■ **INSTRUCTIONS FOR THE TASK**: Write out exactly the lines from the start of the entries through the one that contains "is (800, 656).", including both.

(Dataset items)
▼▼▼

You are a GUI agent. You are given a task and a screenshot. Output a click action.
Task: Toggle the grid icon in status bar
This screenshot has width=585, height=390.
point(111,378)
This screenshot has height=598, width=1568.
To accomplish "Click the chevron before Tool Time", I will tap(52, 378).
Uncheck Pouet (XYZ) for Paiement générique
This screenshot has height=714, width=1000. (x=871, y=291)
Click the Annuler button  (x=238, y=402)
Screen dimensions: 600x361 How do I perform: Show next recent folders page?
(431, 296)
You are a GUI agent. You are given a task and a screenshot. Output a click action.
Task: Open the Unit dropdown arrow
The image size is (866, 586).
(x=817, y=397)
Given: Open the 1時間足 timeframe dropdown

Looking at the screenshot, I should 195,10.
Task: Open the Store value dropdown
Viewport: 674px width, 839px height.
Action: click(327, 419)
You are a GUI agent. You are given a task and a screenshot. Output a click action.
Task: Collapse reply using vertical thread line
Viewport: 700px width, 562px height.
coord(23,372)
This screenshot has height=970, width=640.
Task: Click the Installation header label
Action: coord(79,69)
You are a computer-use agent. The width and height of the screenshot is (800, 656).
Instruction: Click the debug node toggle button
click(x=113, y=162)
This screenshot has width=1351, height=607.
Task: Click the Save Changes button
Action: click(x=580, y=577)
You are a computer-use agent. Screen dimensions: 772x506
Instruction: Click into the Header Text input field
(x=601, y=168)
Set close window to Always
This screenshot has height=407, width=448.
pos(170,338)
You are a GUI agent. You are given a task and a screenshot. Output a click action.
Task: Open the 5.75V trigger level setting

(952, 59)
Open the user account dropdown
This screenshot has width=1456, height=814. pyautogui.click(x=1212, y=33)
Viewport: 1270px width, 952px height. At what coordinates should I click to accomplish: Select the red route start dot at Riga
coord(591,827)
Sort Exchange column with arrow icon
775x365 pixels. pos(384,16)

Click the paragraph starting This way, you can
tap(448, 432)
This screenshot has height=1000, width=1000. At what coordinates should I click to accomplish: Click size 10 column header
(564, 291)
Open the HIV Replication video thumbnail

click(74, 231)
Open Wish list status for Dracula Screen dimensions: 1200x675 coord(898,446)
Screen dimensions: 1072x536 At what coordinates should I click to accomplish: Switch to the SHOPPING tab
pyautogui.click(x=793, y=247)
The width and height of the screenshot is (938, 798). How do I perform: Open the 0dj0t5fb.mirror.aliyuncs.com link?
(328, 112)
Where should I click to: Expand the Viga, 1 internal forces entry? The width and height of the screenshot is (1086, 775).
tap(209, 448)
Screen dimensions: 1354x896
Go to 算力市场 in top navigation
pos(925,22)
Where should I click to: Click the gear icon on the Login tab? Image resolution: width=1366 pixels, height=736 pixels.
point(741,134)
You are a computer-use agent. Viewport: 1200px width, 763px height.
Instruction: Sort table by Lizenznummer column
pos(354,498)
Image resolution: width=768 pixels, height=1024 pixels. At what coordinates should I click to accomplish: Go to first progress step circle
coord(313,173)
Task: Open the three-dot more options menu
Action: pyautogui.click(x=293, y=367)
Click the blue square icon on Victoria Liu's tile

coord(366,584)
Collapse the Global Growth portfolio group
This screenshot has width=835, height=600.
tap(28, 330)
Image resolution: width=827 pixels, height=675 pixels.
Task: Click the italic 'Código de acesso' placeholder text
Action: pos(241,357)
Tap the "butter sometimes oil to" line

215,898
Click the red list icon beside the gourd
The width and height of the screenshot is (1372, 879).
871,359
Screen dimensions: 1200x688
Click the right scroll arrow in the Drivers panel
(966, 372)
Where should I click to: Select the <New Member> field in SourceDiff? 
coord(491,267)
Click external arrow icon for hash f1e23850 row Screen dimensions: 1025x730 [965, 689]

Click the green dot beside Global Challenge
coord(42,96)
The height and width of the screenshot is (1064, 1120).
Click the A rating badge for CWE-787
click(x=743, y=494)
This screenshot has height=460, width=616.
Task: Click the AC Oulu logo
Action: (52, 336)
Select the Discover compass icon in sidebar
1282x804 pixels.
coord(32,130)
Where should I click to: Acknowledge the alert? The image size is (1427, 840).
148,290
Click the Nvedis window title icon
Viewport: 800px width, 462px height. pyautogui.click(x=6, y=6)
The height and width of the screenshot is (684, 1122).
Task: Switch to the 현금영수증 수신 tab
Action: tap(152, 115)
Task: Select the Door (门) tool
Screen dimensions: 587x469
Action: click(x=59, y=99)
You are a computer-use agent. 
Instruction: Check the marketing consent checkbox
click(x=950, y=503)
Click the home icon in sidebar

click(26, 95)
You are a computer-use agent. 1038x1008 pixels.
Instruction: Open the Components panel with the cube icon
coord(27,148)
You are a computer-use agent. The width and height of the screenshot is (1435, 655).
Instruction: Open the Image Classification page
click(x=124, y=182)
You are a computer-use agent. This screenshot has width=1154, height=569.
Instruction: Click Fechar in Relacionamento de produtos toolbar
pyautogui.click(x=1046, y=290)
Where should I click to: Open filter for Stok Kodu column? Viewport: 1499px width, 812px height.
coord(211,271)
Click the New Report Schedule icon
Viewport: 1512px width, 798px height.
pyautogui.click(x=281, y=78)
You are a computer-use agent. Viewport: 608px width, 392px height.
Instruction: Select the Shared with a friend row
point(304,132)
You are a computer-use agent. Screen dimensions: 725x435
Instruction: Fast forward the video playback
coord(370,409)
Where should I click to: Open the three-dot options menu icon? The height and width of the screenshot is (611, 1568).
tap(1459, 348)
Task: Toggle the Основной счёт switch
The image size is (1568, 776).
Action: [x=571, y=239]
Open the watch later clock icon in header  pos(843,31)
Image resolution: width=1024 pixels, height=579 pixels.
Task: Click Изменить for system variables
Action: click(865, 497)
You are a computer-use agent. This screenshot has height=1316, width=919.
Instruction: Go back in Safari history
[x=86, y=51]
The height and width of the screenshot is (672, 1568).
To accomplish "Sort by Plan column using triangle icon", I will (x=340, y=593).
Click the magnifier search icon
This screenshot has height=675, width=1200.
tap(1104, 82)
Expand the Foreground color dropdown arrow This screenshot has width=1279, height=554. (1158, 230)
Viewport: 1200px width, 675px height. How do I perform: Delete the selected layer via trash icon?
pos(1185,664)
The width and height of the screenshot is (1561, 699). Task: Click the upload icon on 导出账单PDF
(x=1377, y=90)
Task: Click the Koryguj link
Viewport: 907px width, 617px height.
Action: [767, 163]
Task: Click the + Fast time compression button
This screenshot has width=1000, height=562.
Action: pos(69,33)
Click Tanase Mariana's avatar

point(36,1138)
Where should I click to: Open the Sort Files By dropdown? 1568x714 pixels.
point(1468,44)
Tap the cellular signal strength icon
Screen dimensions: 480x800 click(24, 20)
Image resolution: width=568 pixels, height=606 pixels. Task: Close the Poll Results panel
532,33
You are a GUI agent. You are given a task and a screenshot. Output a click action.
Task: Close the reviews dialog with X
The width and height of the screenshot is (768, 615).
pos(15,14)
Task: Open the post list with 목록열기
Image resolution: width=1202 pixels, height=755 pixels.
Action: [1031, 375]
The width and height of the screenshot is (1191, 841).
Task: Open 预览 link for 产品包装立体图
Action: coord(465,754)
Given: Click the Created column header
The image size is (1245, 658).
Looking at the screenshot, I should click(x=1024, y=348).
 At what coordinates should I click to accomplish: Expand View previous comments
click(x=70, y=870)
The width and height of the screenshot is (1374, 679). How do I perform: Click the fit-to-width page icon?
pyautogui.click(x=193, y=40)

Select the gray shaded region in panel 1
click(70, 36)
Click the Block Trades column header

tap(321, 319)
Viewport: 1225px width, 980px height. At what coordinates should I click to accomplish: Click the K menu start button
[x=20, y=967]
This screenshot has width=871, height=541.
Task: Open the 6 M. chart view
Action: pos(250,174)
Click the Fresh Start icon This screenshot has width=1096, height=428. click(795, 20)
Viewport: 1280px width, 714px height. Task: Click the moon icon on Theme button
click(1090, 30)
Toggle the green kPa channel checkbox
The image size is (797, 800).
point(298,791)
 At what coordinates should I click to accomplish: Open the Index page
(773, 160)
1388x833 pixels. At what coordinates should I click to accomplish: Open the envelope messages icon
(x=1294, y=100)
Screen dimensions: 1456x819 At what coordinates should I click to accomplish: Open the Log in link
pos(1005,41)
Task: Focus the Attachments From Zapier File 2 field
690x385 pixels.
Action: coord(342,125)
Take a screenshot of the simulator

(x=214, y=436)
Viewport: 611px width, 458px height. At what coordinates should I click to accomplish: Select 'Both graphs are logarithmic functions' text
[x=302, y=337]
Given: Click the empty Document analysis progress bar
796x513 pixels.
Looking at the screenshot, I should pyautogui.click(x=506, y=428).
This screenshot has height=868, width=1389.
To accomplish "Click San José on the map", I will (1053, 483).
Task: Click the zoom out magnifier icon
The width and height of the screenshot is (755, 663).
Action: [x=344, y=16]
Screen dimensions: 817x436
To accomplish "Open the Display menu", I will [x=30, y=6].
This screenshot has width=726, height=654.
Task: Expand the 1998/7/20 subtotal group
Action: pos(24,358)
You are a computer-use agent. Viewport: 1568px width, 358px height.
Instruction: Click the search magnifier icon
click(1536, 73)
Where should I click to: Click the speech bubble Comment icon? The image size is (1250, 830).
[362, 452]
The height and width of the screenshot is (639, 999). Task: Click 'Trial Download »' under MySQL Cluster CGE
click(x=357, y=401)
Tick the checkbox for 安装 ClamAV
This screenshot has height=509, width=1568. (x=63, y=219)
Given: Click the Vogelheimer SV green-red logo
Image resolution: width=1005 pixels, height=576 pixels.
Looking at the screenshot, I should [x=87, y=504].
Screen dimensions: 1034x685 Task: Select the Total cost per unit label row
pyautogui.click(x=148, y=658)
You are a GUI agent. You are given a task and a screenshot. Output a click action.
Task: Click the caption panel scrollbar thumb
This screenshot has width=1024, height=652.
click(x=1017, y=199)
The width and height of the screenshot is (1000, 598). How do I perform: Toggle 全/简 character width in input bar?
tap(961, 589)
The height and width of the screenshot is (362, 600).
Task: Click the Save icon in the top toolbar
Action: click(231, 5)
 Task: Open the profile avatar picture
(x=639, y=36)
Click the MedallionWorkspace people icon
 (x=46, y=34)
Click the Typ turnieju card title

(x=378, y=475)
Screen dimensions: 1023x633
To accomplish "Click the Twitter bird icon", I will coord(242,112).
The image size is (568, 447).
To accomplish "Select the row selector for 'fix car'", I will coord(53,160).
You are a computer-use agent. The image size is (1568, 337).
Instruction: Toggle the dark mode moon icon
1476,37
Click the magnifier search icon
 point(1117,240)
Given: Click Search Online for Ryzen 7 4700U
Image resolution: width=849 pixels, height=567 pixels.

▲▲▲

■ **WORKED SOLUTION**:
You are a GUI agent. You are given a task and a screenshot. Output a click action.
Task: Toggle the grid icon in status bar
This screenshot has width=585, height=390.
point(111,378)
This screenshot has height=598, width=1568.
To accomplish "Click the chevron before Tool Time", I will tap(52, 378).
Uncheck Pouet (XYZ) for Paiement générique
This screenshot has height=714, width=1000. (x=871, y=291)
Click the Annuler button  (x=238, y=402)
Screen dimensions: 600x361 How do I perform: Show next recent folders page?
(431, 296)
You are a GUI agent. You are given a task and a screenshot. Output a click action.
Task: Open the Unit dropdown arrow
The image size is (866, 586).
(x=817, y=397)
Given: Open the 1時間足 timeframe dropdown

Looking at the screenshot, I should 195,10.
Task: Open the Store value dropdown
Viewport: 674px width, 839px height.
Action: click(327, 419)
You are a GUI agent. You are given a task and a screenshot. Output a click action.
Task: Collapse reply using vertical thread line
Viewport: 700px width, 562px height.
coord(23,372)
This screenshot has height=970, width=640.
Task: Click the Installation header label
Action: coord(79,69)
You are a computer-use agent. The width and height of the screenshot is (800, 656).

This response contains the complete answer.